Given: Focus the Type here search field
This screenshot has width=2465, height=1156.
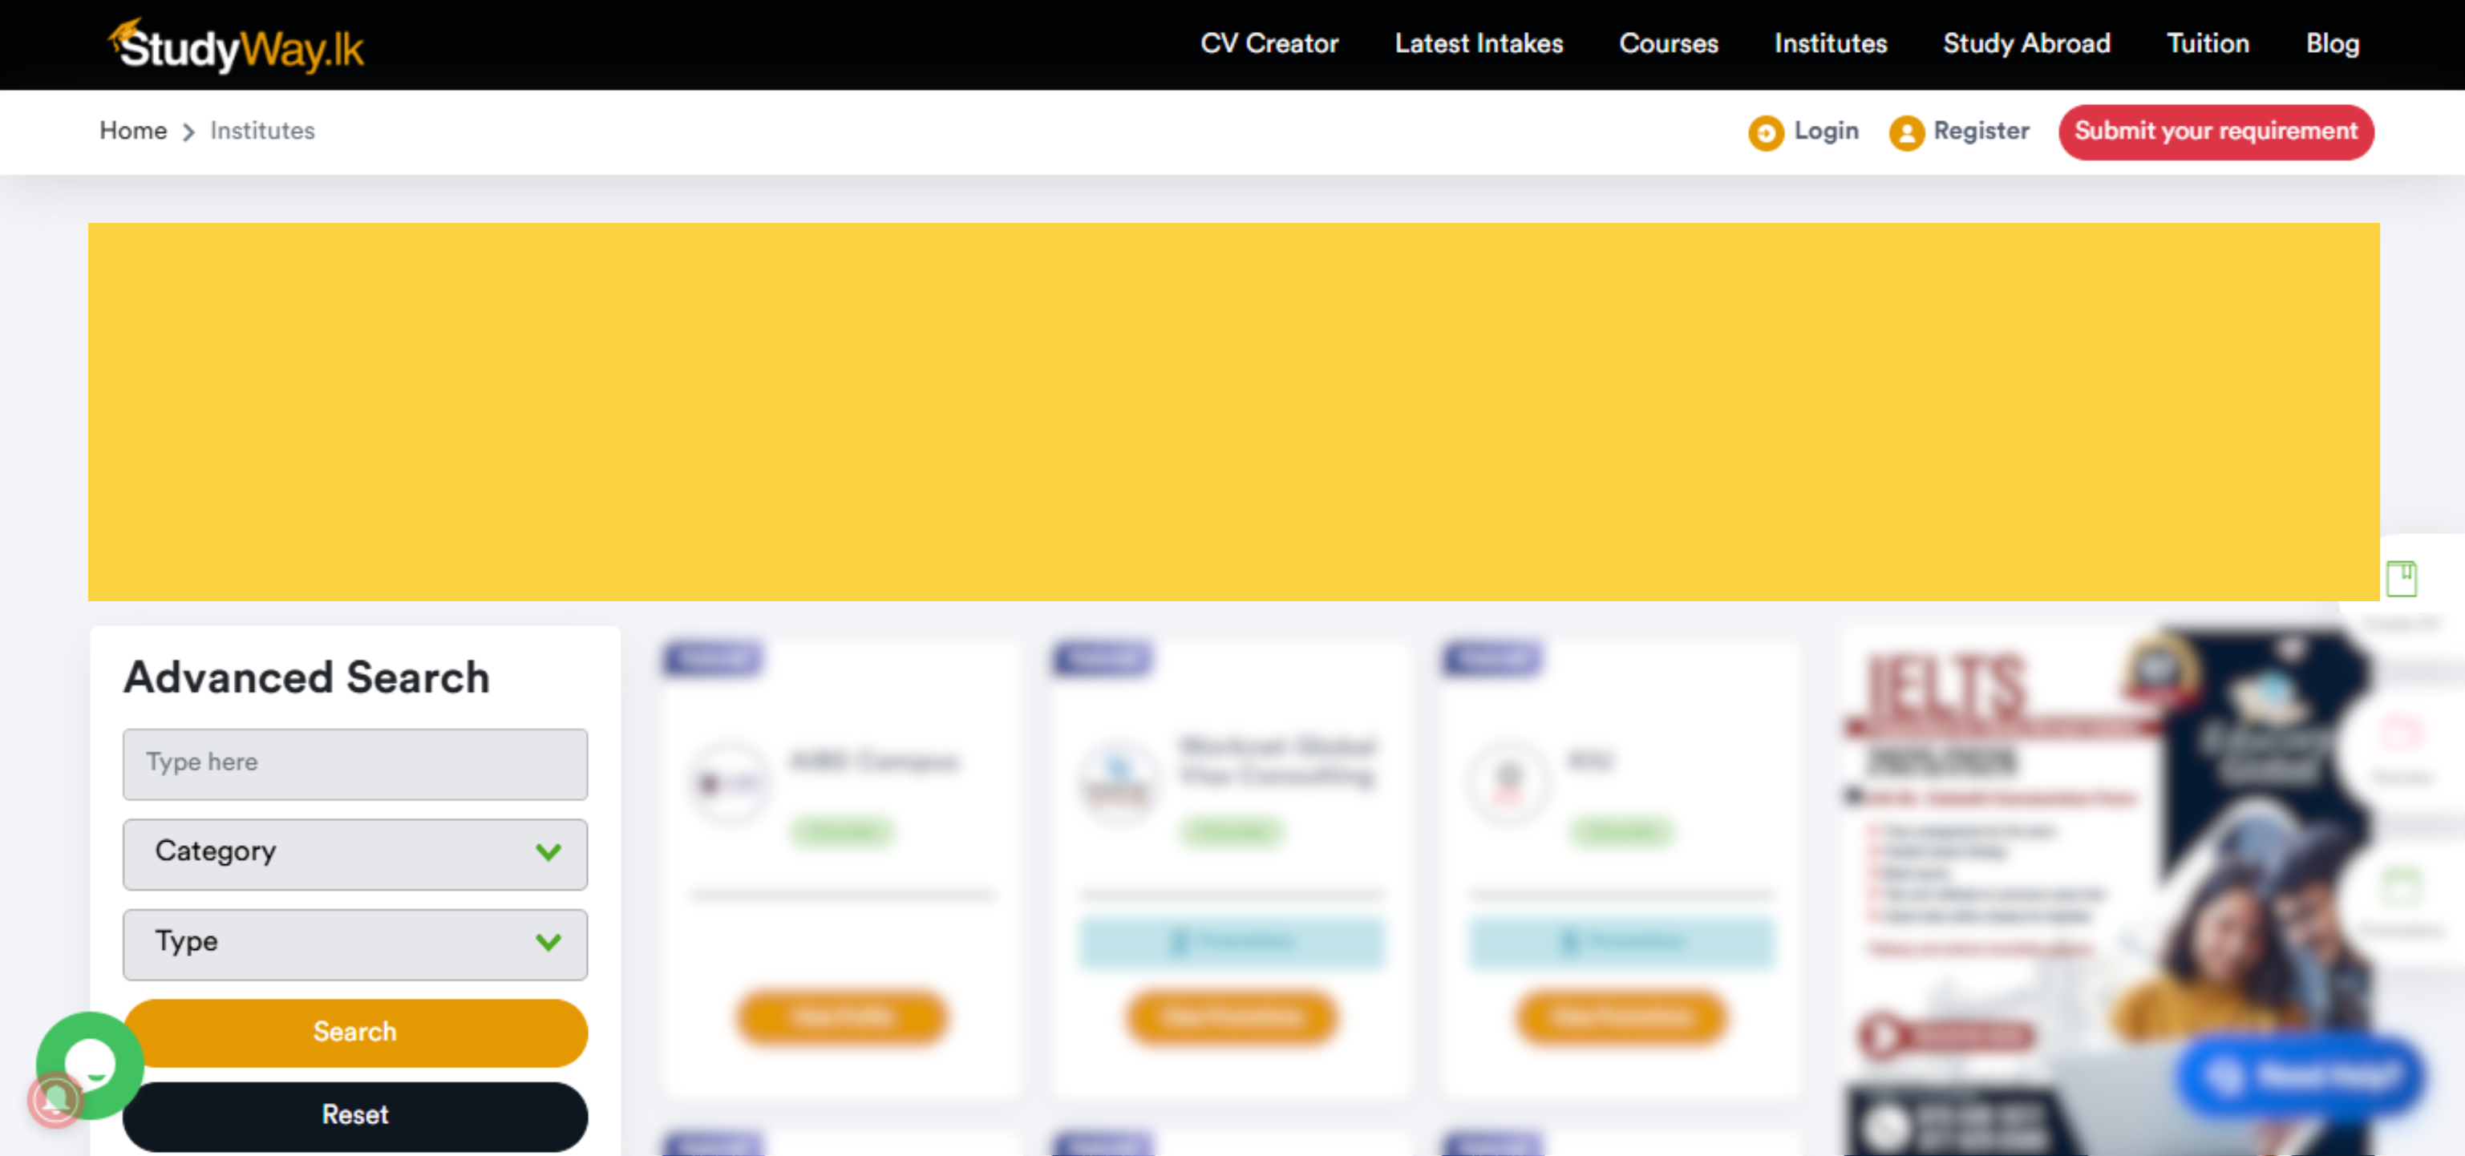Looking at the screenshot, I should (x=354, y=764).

==

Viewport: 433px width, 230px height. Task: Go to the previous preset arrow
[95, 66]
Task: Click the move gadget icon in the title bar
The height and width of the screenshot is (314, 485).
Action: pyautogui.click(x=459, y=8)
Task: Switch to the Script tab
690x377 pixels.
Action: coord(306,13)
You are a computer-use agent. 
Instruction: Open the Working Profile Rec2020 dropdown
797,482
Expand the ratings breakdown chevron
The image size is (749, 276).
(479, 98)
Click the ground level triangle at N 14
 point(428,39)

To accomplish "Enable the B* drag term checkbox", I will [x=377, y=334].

--

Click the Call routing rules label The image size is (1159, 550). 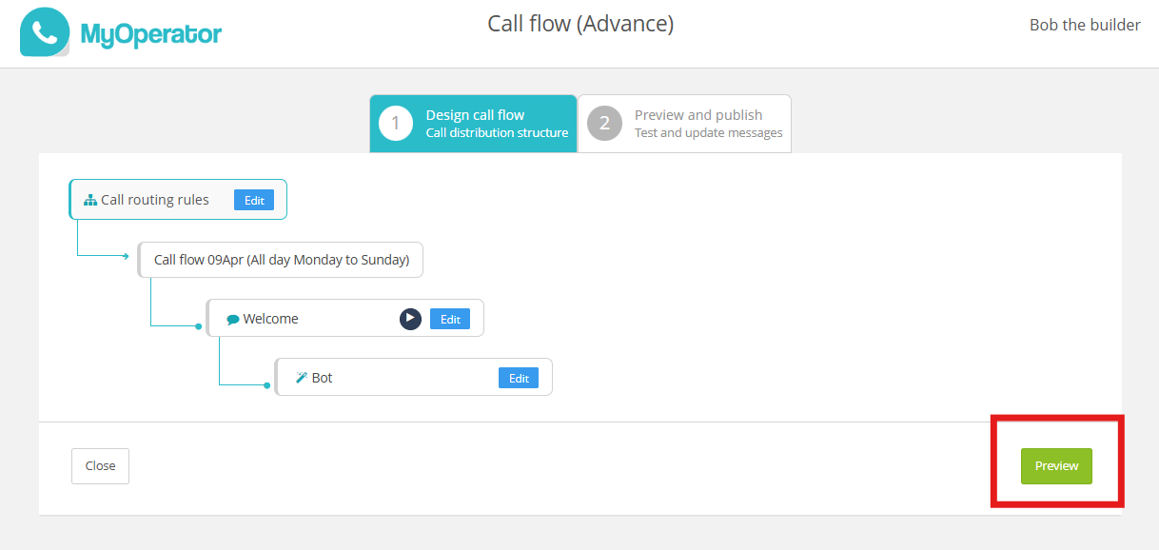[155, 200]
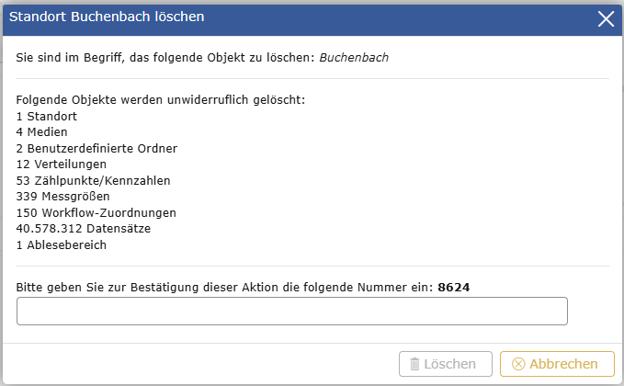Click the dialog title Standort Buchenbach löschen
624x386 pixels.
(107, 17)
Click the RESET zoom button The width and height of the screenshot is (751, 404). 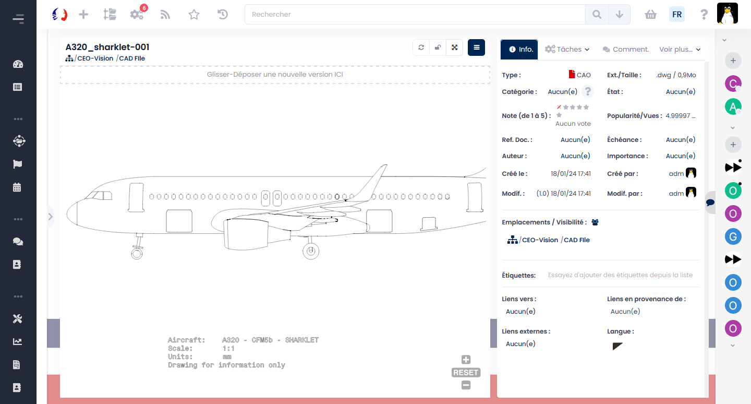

- **Your instructions**
In the lines from the one containing "You are a computer-use agent." through the one containing "will [x=377, y=334].", inclusive, substitute "ground level marker" for "ground level triangle" and reproduce only those lines with nothing else altered.

- **Final answer**
You are a computer-use agent. 
Instruction: Open the Working Profile Rec2020 dropdown
797,482
Expand the ratings breakdown chevron
The image size is (749, 276).
(479, 98)
Click the ground level marker at N 14
 point(428,39)

To accomplish "Enable the B* drag term checkbox", I will [x=377, y=334].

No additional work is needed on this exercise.